[x265] [PATCH 1 of 2] improve performance by full row process
Min Chen
chenm003 at 163.com
Thu Feb 4 06:29:50 CET 2016
# HG changeset patch
# User Min Chen <chenm003 at 163.com>
# Date 1454563778 -28800
# Node ID ad8ebeffdda44378dd93b787215a937a26be980e
# Parent dc62b47dd0d98f732165345883edac55320baec1
improve performance by full row process
---
source/encoder/framefilter.cpp | 197 +++++++++++++++++++++++++++++++++--
source/encoder/framefilter.h | 4 +
source/encoder/sao.cpp | 224 ++++++++++++++++++++++++++++++++++++++++
source/encoder/sao.h | 4 +-
4 files changed, 418 insertions(+), 11 deletions(-)
diff -r dc62b47dd0d9 -r ad8ebeffdda4 source/encoder/framefilter.cpp
--- a/source/encoder/framefilter.cpp Mon Jan 25 14:59:50 2016 +0530
+++ b/source/encoder/framefilter.cpp Thu Feb 04 13:29:38 2016 +0800
@@ -174,6 +174,22 @@
restoreOrigLosslessYuv(cu, frame, absPartIdx);
}
+void FrameFilter::ParallelFilter::processSaoPcmRow(int startCol)
+{
+ if (m_encData->m_slice->m_pps->bTransquantBypassEnabled)
+ {
+ const CUGeom* cuGeoms = m_frameFilter->m_frameEncoder->m_cuGeoms;
+ const uint32_t* ctuGeomMap = m_frameFilter->m_frameEncoder->m_ctuGeomMap;
+
+ for (int col = startCol; col < m_frameFilter->m_numCols; col++)
+ {
+ uint32_t cuAddr = m_rowAddr + col;
+ const CUData* ctu = m_encData->getPicCTU(cuAddr);
+ origCUSampleRestoration(ctu, cuGeoms[ctuGeomMap[cuAddr]], *m_frameFilter->m_frame);
+ }
+ }
+}
+
void FrameFilter::ParallelFilter::copySaoAboveRef(PicYuv* reconPic, uint32_t cuAddr, int col)
{
// Copy SAO Top Reference Pixels
@@ -182,7 +198,7 @@
// Luma
memcpy(&m_sao.m_tmpU[0][col * ctuWidth], recY, ctuWidth * sizeof(pixel));
- X265_CHECK(col * ctuWidth + ctuWidth <= m_sao.m_numCuInWidth * ctuWidth, "m_tmpU buffer beyond bound write detected");
+ X265_CHECK(col * ctuWidth + ctuWidth <= m_sao.m_numCuInWidth * ctuWidth, "m_tmpU buffer write beyond bound detected");
// Chroma
if (m_frameFilter->m_param->internalCsp != X265_CSP_I400)

## [WRITTEN REQUEST]
Go on with the x265 frame filter patch from the point where it stops. The lines that come next have no connection to the x265 patch above.

## [DATA]
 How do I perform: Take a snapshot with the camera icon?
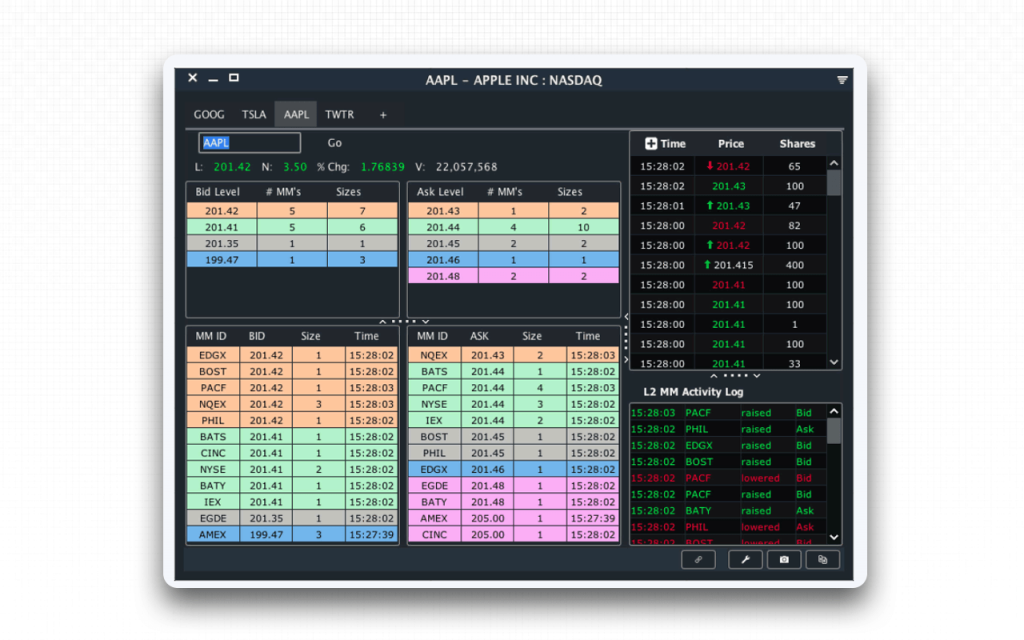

## [TASK ANSWER]
@@ -194,7 +210,32 @@
memcpy(&m_sao.m_tmpU[1][col * ctuWidth], recU, ctuWidth * sizeof(pixel));
memcpy(&m_sao.m_tmpU[2][col * ctuWidth], recV, ctuWidth * sizeof(pixel));
- X265_CHECK(col * ctuWidth + ctuWidth <= m_sao.m_numCuInWidth * ctuWidth, "m_tmpU buffer beyond bound write detected");
+ X265_CHECK(col * ctuWidth + ctuWidth <= m_sao.m_numCuInWidth * ctuWidth, "m_tmpU buffer write beyond bound detected");
+ }
+}
+
+void FrameFilter::ParallelFilter::copySaoAboveRefRow(PicYuv* reconPic, uint32_t cuAddr, int col)
+{
+ // Copy SAO Top Reference Pixels
+ int ctuWidth = g_maxCUSize;
+ const pixel* recY = reconPic->getPlaneAddr(0, cuAddr) - (m_rowAddr == 0 ? 0 : reconPic->m_stride);
+ const int cntCols = (m_frameFilter->m_numCols - col);
+
+ // Luma
+ memcpy(&m_sao.m_tmpU[0][col * ctuWidth], recY, cntCols * ctuWidth * sizeof(pixel));
+ X265_CHECK(col * ctuWidth + cntCols * ctuWidth <= m_sao.m_numCuInWidth * ctuWidth, "m_tmpU buffer write beyond bound detected");
+
+ // Chroma
+ if (m_frameFilter->m_param->internalCsp != X265_CSP_I400)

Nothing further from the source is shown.